First, man is still at the center of things in Darwin’s system, he is the goal of evolution, and not just any man, but European man, or even more specifically, British man. At the end of The Descent of Man, he calls man “the very summit of the organic scale” and at the end of Origin, he calls the higher animals, “the most exalted object which we are capable of conceiving.” In Origin, he expresses his pride in the superiority of British life forms and the superiority of Britain’s ability to artificially create new varieties and export them to different parts of the world. It would not be a stretch to say that Origin was written to make British imperialists proud of their achievements (in case they were having any doubts). Darwin embraced the idea of changing species in a limited way. In his world, change reinforces the dominant species, so nothing ever really changes. The strong get stronger, the weak weaker.
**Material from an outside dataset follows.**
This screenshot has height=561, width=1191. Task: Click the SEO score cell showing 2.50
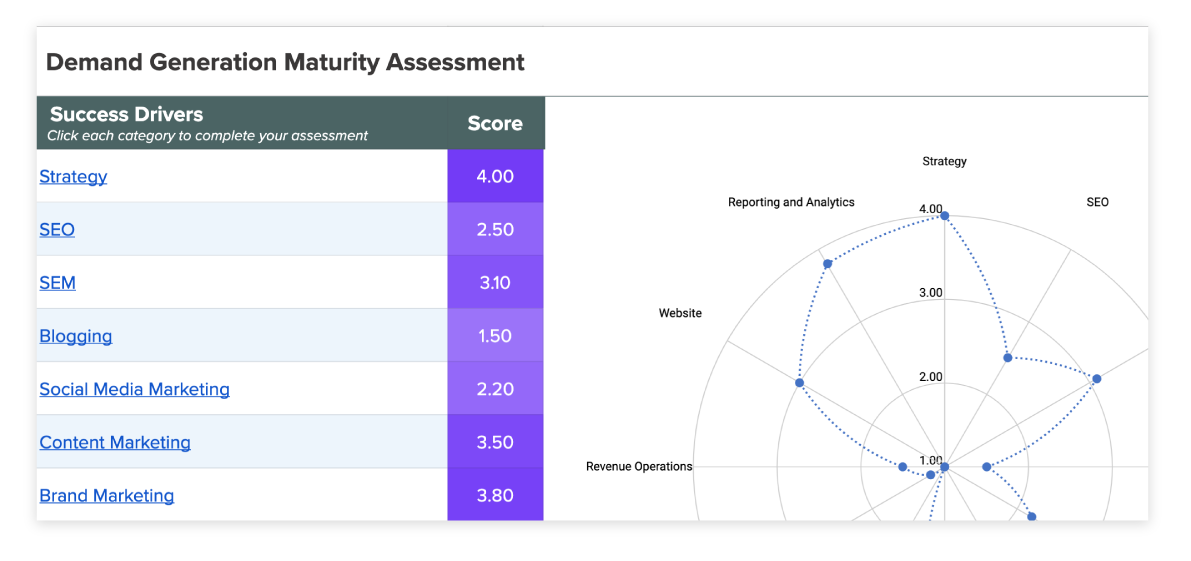click(x=495, y=230)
Secondly, even if someone insisted that there is in evolutionary theory a completely different understanding of nature than the standard worldview of Darwin’s time, that credit should go to the evolutionists who preceded Darwin. In the limited space of this blog post, I will single out Robert Chambers who more than anyone else made the public comfortable with the idea of gradual change in the organic world, producing new species over long periods of time. Unlike Darwin, he did it in a radical way and did not strive to make evolution fit the imperialist mode. Achieving ever more dominant species was not Chambers’s vision of evolution.
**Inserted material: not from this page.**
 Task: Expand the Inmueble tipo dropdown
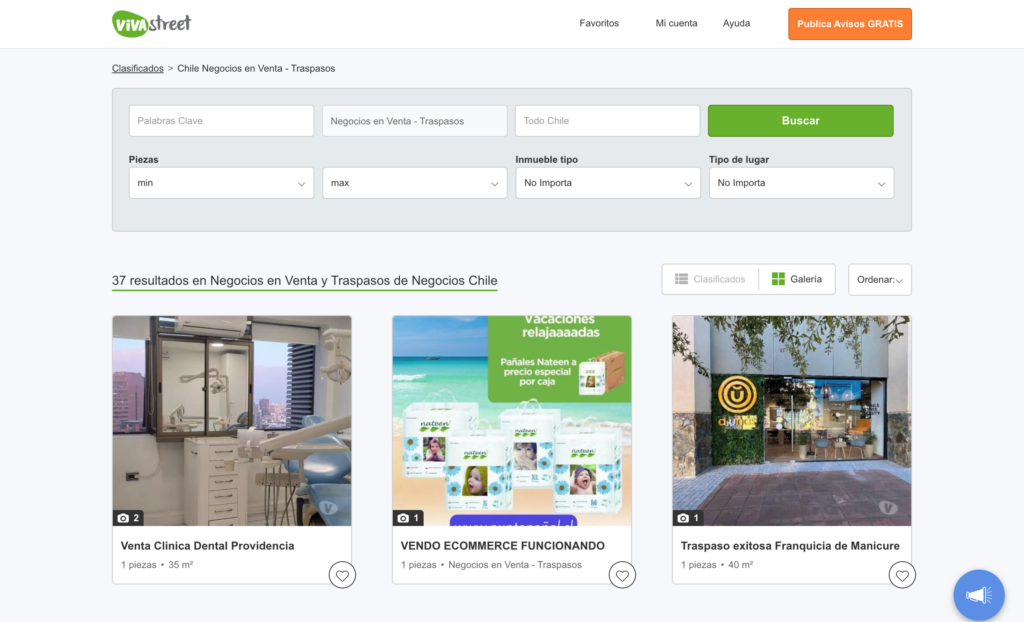tap(608, 183)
As far as Chambers was concerned, evolution blessed all life on earth, the strong and the weak, all have a valuable place in nature, and in fact, the world was constantly changing so that a life form that was down one day could be up the next. For Darwin, evolution was about dominance and any life form that did not do that was on “the high road to extinction.” For Chambers, there was no inevitable extinction, nature was always ready to hand out blessings even to the weak and the small. Social classes were not fixed either. In a sense, for Chambers, all life was upwardly mobile. That was not true for Darwin who held all life to be divided into three categories—dominant, extinct, or on the way to extinction.
If anyone challenged our worldview, it was Chambers, which is probably the main reason his reputation has not fared so well. Chambers saw the meaning of evolution in the whole of nature in which mankind is just a piece. We get our dignity and our humility from being a part of the magnificent whole, not from being superior to other organisms. Chambers was delighted that human beings are descended from previous animal forms, making us a late arrival on earth, and drew the conclusion that because we are related to so-called lower animals who were here before us, we are bound to respect them and treat them well.
Darwin found the meaning of evolution in hierarchy and dominance. With the help of friends, he managed to make himself appear to be a revolutionary, while giving aid and comfort to the ruling classes. Very early in Origin, Darwin told his readers that dominant species “become still more dominant” which is exactly what the upper classes wanted to hear. He believed lower animals are here to serve us and while we should not be wantonly cruel towards them, we are entitled to experiment on them, including performing surgery on live animals, if necessary to find ways to improve the human condition. He pleaded with a Royal Commission not to recommend placing an outright ban on experimentation on living animals.
Darwin accepted the ranking of organisms that was popular in his time and had been popular at least since the Middle Ages. Darwin was a biological theologian. He made the theology of “groups subordinate to groups” (a phrase he frequently uses in Origin) the centerpiece of his system of thought. The previous evolutionists like Chambers and Erasmus Darwin challenged this stilted worldview. We still cannot forgive them for that. As long as western culture thrives, we will deprecate their insights and achievements.
So it goes. As historian Michel-Rolph Trouillot put it, “Worldview wins over the facts.”